Secondly, have a shared purpose with both employees and customers. Your purpose is what holds everything together, especially through turbulent times. Successful organisations create environments where choices are made based on the purpose – Brian Bacon of the Oxford Leadership uses McDonald’s to demonstrate this. Facing difficult times in the early 2000s, McDonald’s share price dropped 70 per cent in nine months. The new chief executive, Charlie Bell, put a strong purpose to work within the organisation, which was to “become the solution” in everything they did. Tackling staff turnover was one area they put this to work.

At the time, McDonald’s had 1.6 million employees but a staggering turnover of 76 per cent. The goal was to get that below 40 per cent. Senior executives asked, “how do we get people to stay?” A very difficult task when McDonald’s employs more young people starting out than almost any other institution. Bell challenged them to think differently by leveraging their purpose. He put forward an idea; rather than trying to convince people to stay, McDonald’s should instead put a policy in place whereby people would leave a better person than when they joined. That opened a whole host of positive actions, such as career advice and money-management training, among a host of other things. Resultantly, in a two-year period staff turnover reduced from 76 per cent to 34 per cent. Put your purpose to work in your organisation.

How you make money now is not how it will be in the future

The third thing is that companies need to redefine how they compete, and how they create and capture value. Sunil Gupta spoke last year about how technology is changing business models. The example he gave was Best Buy in the US. The company had become the showroom for Amazon. People would go instore, look at the TVs, have a great experience and then take out their mobile and buy it on Amazon. Clearly, they needed to arrest the impact this was having on sales. They couldn’t simply discount to compete on price, because their cost base was higher than Amazon’s due to having physical retail stores.

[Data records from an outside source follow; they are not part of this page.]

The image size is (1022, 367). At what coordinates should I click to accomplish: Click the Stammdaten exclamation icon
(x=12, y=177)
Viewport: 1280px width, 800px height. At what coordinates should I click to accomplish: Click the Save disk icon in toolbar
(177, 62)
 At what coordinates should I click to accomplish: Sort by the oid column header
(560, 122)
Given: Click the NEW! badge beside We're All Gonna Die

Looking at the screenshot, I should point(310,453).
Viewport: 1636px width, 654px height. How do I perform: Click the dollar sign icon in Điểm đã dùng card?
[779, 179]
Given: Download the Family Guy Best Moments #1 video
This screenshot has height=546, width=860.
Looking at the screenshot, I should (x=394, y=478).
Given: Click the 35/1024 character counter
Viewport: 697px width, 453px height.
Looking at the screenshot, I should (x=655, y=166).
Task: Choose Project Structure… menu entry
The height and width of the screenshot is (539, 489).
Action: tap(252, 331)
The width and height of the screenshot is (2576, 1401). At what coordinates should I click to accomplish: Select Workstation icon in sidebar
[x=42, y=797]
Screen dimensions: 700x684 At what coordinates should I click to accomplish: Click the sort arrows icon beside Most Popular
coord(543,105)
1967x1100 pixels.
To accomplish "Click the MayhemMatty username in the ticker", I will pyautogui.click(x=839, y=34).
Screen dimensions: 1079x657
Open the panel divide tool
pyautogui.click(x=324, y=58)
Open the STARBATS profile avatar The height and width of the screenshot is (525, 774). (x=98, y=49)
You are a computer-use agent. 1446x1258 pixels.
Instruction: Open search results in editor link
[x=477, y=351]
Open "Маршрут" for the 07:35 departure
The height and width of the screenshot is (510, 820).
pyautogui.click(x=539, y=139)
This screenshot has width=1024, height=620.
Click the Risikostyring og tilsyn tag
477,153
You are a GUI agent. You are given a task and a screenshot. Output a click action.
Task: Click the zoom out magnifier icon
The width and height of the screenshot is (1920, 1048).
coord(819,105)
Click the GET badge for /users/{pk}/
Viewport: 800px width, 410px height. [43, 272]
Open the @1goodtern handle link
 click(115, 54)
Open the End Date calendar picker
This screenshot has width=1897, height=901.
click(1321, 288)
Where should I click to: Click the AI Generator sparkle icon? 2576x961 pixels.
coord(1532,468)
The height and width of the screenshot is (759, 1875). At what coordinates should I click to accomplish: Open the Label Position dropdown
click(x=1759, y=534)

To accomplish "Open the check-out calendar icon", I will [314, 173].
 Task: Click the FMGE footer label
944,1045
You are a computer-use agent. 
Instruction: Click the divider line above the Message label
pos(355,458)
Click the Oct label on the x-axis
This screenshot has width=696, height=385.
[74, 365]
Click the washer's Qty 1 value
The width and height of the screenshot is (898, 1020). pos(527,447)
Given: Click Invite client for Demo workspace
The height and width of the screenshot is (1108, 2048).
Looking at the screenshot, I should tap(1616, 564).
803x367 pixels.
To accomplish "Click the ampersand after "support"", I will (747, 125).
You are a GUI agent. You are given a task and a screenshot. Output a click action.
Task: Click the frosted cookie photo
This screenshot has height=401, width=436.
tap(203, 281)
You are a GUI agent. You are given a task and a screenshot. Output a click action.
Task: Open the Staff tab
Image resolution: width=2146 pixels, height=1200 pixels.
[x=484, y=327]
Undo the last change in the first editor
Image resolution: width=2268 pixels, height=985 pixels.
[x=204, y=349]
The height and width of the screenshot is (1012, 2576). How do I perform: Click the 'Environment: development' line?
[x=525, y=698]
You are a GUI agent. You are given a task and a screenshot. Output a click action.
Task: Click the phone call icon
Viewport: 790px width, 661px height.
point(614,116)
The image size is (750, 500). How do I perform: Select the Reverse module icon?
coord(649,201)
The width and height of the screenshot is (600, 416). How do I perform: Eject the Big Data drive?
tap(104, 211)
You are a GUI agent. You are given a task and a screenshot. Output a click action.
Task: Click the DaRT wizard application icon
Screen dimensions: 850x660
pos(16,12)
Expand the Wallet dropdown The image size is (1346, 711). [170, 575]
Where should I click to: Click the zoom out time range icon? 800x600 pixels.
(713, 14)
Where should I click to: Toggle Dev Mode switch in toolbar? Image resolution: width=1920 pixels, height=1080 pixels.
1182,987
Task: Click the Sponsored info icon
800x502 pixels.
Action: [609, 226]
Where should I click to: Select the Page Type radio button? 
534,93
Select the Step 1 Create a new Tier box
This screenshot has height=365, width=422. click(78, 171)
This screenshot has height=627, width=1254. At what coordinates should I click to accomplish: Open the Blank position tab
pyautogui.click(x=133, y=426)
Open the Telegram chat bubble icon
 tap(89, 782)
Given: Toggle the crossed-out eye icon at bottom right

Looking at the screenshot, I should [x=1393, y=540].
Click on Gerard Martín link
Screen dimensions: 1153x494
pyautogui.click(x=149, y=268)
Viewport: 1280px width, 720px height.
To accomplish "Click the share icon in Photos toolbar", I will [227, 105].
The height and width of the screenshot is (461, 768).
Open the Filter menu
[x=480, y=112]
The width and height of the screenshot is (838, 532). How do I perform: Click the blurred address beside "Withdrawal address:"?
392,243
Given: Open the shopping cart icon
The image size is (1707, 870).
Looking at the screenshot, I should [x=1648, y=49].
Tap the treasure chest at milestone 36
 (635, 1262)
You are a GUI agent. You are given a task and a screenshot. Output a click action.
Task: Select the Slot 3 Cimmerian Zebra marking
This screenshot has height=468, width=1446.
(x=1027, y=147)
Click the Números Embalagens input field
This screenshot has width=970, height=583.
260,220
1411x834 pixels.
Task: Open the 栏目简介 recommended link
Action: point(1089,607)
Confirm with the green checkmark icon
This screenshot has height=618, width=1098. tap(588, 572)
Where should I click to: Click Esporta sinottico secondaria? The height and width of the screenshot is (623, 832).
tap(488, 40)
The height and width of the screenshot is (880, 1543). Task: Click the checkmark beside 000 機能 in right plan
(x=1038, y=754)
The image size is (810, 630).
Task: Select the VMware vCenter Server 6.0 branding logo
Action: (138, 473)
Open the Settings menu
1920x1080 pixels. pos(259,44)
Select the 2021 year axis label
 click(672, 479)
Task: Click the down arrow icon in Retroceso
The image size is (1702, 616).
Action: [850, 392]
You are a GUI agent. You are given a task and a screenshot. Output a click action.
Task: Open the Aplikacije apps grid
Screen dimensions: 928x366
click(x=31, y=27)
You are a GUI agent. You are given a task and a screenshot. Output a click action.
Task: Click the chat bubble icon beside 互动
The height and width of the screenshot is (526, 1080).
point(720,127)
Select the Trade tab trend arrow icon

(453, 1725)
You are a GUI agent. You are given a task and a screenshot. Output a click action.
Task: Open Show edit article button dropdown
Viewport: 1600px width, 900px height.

What they realised was that there was an inherent value for the likes of Samsung in Best Buys’ survival. These types of companies don’t have their own stores where people can go in and test the product; they’re reliant on Best Buy to provide that. So Best Buy started charging Samsung and other product owners for space in their stores. Samsung doesn’t care if people buy it in Best Buy or on Amazon, but what they do care about, and are willing to pay for, is a showroom where people can compare their products to their competitors. Now Best Buy has stores within the store, with lots of new technologies to attract more customers in. Best Buy went from losing $1.2 billion in 2012 to making $1.2 billion in 2017. It’s a great example of thinking differently about how to create and capture value.

Putting theory into practice

It’s not about having all the answers. The reality is that in setting off on a long-term strategy, you’re only going to see the first few months clearly. As you make your way through those, the next few months will appear clear and obvious. The important thing is to create conditions that allow your organisation to have a long-term perspective. Create a space for thinking and value the contribution it can make to the long-term prospects of the business. Have a clear purpose and use that to determine the decisions you make for both employees and customers. Finally, embrace new business models. Challenge you and your senior leaders to think differently about how the business can create and capture value.